Work item:
Exactness is required throughout. Return every record once more.

Stored data entries:
--*--

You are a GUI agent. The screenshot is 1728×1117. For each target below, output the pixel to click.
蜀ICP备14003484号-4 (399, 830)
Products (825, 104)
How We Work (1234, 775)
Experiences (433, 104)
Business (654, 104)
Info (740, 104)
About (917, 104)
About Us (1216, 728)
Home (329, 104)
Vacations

--*--

Solution to this problem:
You are a GUI agent. The screenshot is 1728×1117. For each target below, output the pixel to click.
蜀ICP备14003484号-4 (399, 830)
Products (825, 104)
How We Work (1234, 775)
Experiences (433, 104)
Business (654, 104)
Info (740, 104)
About (917, 104)
About Us (1216, 728)
Home (329, 104)
Vacations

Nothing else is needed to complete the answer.